When the body was brought into the house and I sat in front of him, I was staring his face. I realize this is the first time I really looked at his face which seemed fast asleep. I approached him and looked at it carefully. That's when my chest becomes congested remembered what he had given me over the past ten years of our togetherness. I touched his face which has cooled slowly, and I realized this is the first time I touched his face, which had always decorated with a warm smile. tears welling in my eyes, blurring my vision. I gasped trying to wipe the tears that did not prevent his last look, I want to remember all the parts of his face so that the sweet memories of my husband did not end just like that. But instead of stopping, the torrential tears flooded my cheeks. Warning of a mosque imam's which regulates the funeral procession can not make me stop crying. I tried to hold it, but my chest tightness to remember what I did to him last time we spoke.
I remembered how I never pay attention to their health. I hardly ever set his eating. Though he always manage what I eat. He noticed vitamins and medications should I consume, especially when pregnant and after childbirth. He never missed eating regularly reminded, sometimes even fed me when I'm lazy to eat. I never knew what he was eating because I never asked. I do not even know what he likes and dislikes. Almost the whole family knows that my husband is a fan of instant noodles and strong coffee. My chest tightened hear it, because I know he may be forced to eat instant noodles because I hardly ever cook for him. I only cook for the kids and myself. I do not care he had eaten or not when go home. He can eat only when residual cooking. And he came home late every day because of the office is quite far from home. I do not ever want to respond to his request to move closer to the office for not far away from where my friends live.
At the funeral, I could not help myself anymore. I fainted when I saw his body disappear simultaneously burying the soil pile. I do not know anything until waking up in my big bed. I woke up with a sense of regret fulfill my chest cavity. extended family in vain to persuade me because they never know why I was so hurt to lose him.
I lead the days after his disappearance was not freedom as long as I wanted but instead I was stuck in the desire to be with him. In the early days of her disappearance, I sat stunned staring at an empty plate. Father, mother and mother-in-law talked me into eating. But what I remember is when my husband persuaded me to eat when I'm angry. When I forget to bring a towel in the bath, I called him screaming as usual and when even my mother who came, I squatted down crying in the bathroom hoping he comes. Habit is called each time I could not do anything at home, making his friend answered the phone with confusion. Every night I wait for him in the bedroom and hope tomorrow morning I woke up with a figure of him that was beside.
First I was so upset when sleep hear his snoring, but now I often woke up longing to hear back. First I was annoyed because he was often a mess in our bedroom, but now I feel our bedroom feels empty and hollow. First I was so upset when he did the job and left it on my laptop without shutting down, now I'm staring at the computer, wipe the keys hoping his fingerprints are still left there. I used most unhappy if she makes coffee without base plates on the table, want now traces left in his last breakfast did not to erase. Typical television remote hidden by him, now I found easily, though I wish I could replace his loss by losing the remote. All stupidity is what I did because I realized that he loved me and I was hit by the arrows of his love.

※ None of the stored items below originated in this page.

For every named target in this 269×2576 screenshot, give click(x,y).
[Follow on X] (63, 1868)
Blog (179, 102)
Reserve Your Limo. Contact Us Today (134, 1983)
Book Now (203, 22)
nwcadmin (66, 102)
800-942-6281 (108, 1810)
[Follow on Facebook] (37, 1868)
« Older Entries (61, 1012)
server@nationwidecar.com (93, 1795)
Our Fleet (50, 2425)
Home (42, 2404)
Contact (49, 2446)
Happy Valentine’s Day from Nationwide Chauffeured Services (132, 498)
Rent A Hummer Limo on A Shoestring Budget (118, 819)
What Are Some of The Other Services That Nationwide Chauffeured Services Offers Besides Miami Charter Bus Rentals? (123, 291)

I was also angry at myself, I'm angry because everything looks normal even though he had no. I'm angry because the clothes are still there to leave scent that makes me homesick. I'm angry because I can not stop all of my regrets. I am angry because there was nothing else to persuade me to calm down, nothing else to remind me to pray, although now I do it all with sincerity. I pray because I want to apologize, apologize to God because has squandered the husband  that god has awarded to me, asking for forgiveness for being such a bad wife to husband that is so perfect. worship the one who is able to remove my grief piecemeal. God showed his love to me with so much attention from the family for me and the kids. My friends who I behind Stand up for this, almost never showing their nose after the departure of my husband.

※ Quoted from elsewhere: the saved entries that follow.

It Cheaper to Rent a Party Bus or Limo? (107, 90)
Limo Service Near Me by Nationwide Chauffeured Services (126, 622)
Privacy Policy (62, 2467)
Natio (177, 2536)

Forty days after his death, the family reminds me to rise from adversity. There are two children who are waiting for me, and should I live. Re feeling confused over me. So far I know just sorted out and never worked. All done my husband. How much of its revenue during this I never cared, I only cared about the amount of dollars that he transfers into my account for me to wear for personal use and every month the money is almost never left. From the office where he works, I earned final salary along with bonus compensation. when I saw it ,I was speechless not expect, it turns out the entire his salary is transferred to my account for this. Though I was never the slightest use for domestic purposes. I do not know where he obtained another money to meet household needs because I never even asked about it. I know now I have to work or my children will not be able to live because of the amount of final salary and bonus compensation would not be enough to feed the three of us. But work where? I hardly ever had any experience at all. Everything is always governed by him.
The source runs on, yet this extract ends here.